The first thing she explained was the different types of turquoise used. The silver won’t vary much, but some turquoise is very sought after - because it’s are, or because it has particular characteristics.
For example, ‘sleeping beauty’ turquoise comes from a mine in Arizona that closed in 2012, and so has a limited supply. The name comes from the mountains around the mine, which are shaped something like a sleeping woman. The large cuff below is made in that turquoise.
Other types are valued for their depth of colour, or because they are a particular shade in the broad colour spectrum of turquoise, from muddy green to azure blue.
None of this is objectively better or worse. For example, I have a vintage cuff that has more veins and colours, which isn’t considered quite so valuable. But I like the effect.
The only thing that objectively turquoise should have is density. It’s a naturally porous stone, and if it’s not dense enough it can become brittle. Poorer quality stones sometimes have resin injected into them, to keep them together.
The second thing that makes particular pieces special is the artisan.
Most jewellery at Harpo has the name or stamp of the maker on it, so even if you don’t recognise the stamp patterns, you can tell which were made by the same artist.
In fact, something that sets Harpo apart is that 90% of the pieces they hold are unique - they’re not duplicates, with the same designs being made year after year, but individual works. More like works of art in that sense.
In terms of specific makers, one prominent example is Navajo artist Sunshine Reeves, who made the flask shown below.
As with most pieces made in this style - with repeated stamped patterns - it’s easy to tell it’s handmade because of the little variations in the way each stamp has been placed.
Bigger names make their own stamps, which makes them more recognisable. And often they’re handed down between generations.
That’s why some - like the stamp above - can be many decades old, even if originally they were just made from iron that was lying around, such as railroad nails.
Reeves’s work is pretty typical for Navajo work, which tends to be more masculine and typically ‘western’, with silver designs around a single stone.
Zuni work often looks more modern, perhaps even a little ‘new age’.
Bracelets made with inlays of different pieces of turquoise - like the one I’m wearing below - are typical Zuni.
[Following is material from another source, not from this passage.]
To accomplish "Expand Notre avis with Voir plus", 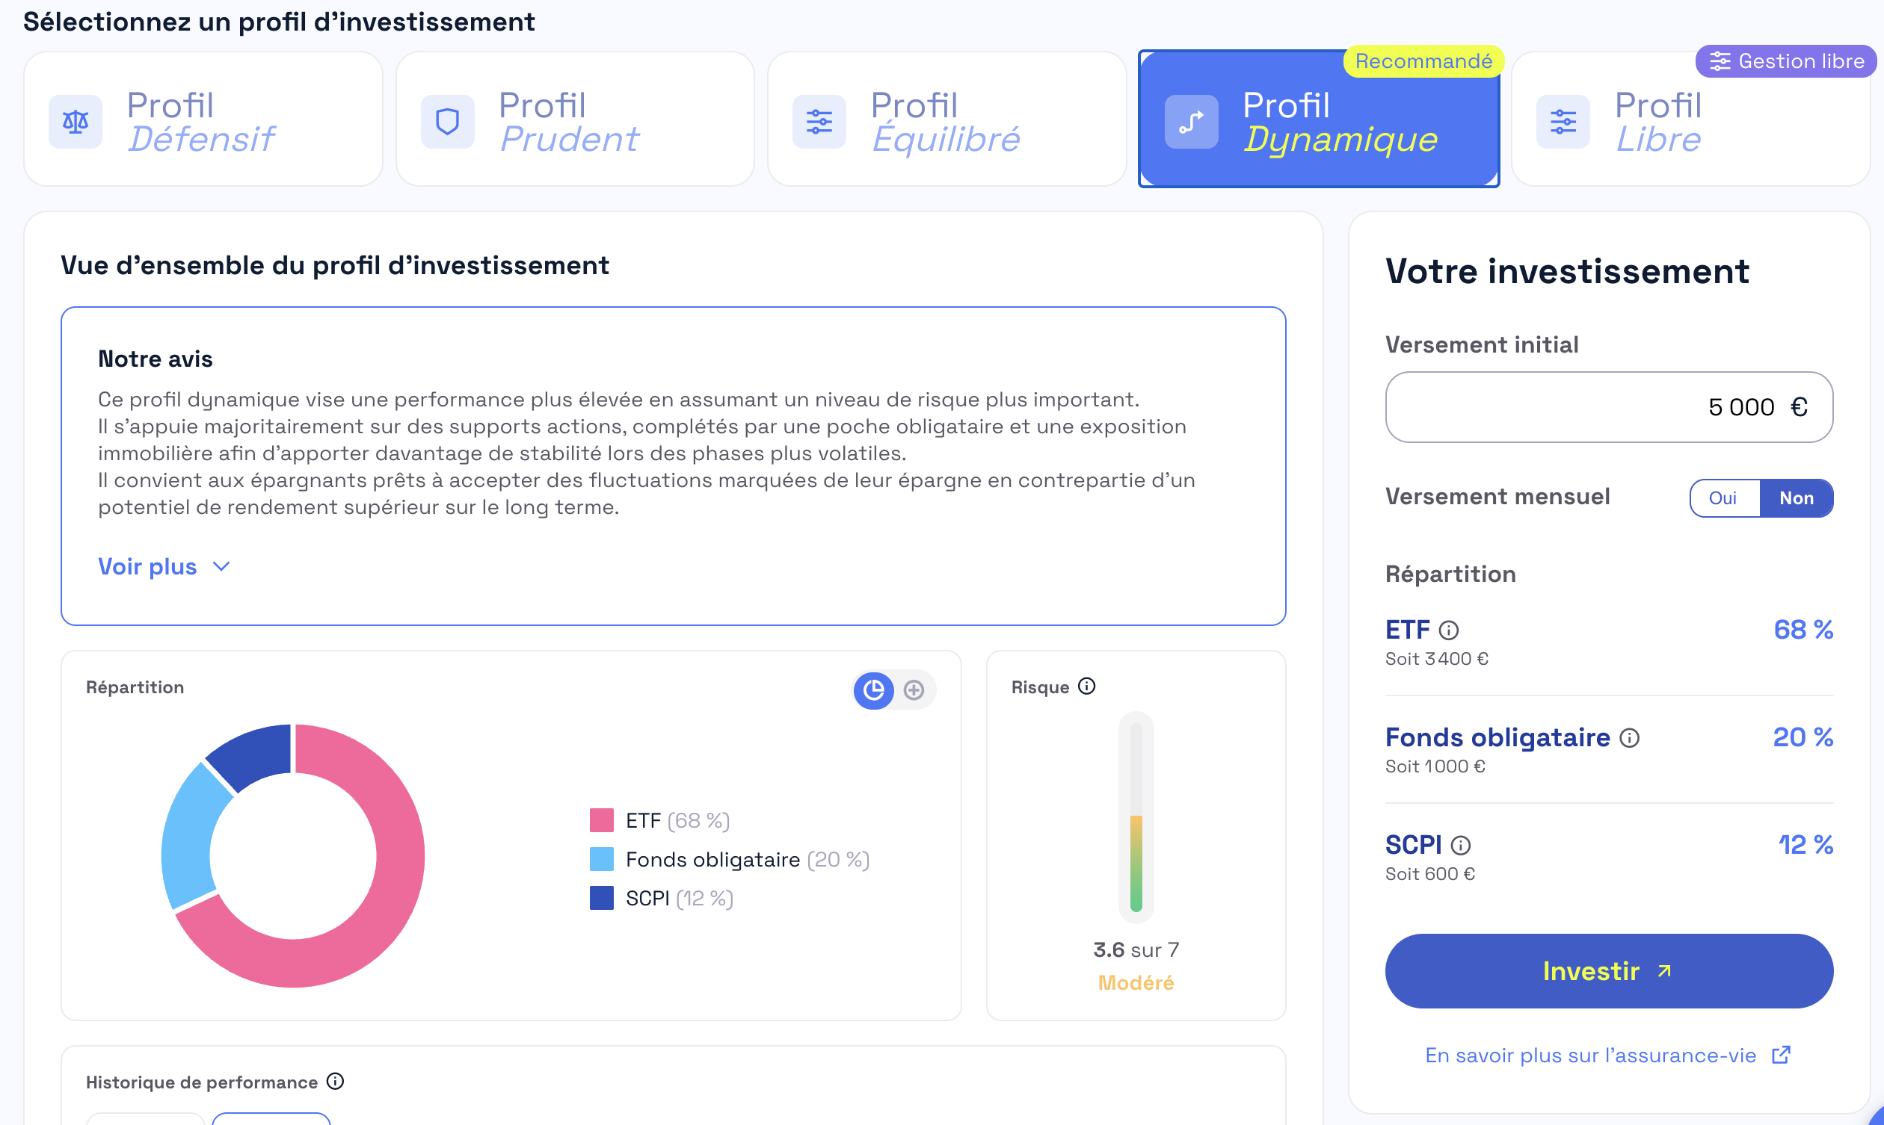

The challenge with those is cutting the stone so each piece has the exact same curve as the bracelet itself, sitting flush with its neighbour.
It’s also Zuni that tend to make more fun pieces, or reference pop culture, such as pieces using cartoon characters that are sometimes referred to as ‘Zuni-toons’. My Red Rabbit pin is in that tradition.
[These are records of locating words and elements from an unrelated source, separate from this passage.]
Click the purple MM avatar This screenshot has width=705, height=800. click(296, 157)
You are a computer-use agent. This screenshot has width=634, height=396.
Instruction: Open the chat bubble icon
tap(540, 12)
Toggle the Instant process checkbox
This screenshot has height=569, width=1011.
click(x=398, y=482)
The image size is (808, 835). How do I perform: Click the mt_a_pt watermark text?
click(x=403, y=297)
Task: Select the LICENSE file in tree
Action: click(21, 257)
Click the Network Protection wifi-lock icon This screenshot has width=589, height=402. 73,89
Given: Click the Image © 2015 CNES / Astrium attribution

As you might expect, the longer you talk about these styles and traditions, the more details and idiosyncrasies you discover.
For example, the ring above is an example of ‘shadow box’ technique, where the artist makes a silver dome over a flat piece, leaving a little cave that can be left empty, or partially filled with a stone.
The store itself is full of stories too. There’s a huge piece of museum-quality turquoise - the size of a small child - sitting in front of the office. It’s pretty valuable, but apparently would require several people to move.
The central glass cabinet, meanwhile, contains an old saddle from a famous shop in Arizona run by silversmith Victor Begay. So many people have asked to buy that that it now has a sign reading ‘Not for sale’.
The in front of one of the cabinets is a motorcycle helmet decorated with hundreds of pieces of turquoise, and a pair of bull horns.
“My sister Dorothée had this bucket of stones for ages, and always said she was going to decorate something for the shop,” recalls Valentine. “During lockdown, with time on her hands, we finally did it. She got this old bike helmet and started decorating the whole thing.”
There are similar stories - of old myths or just family shenanigans - everywhere in Harpo, and you get a real sense of history and personality.
As the links throughout this piece attest, Harpo does sell online, so they’re pretty accessible. There are also some international stockists, which I have listed below.
But as with most shops PS covers, it’s really worth visiting in person if you can. Paris seems to be better at this than London - giving good space to pretty niche or quirky stores.
Perhaps London has just become too expensive, or mainstream.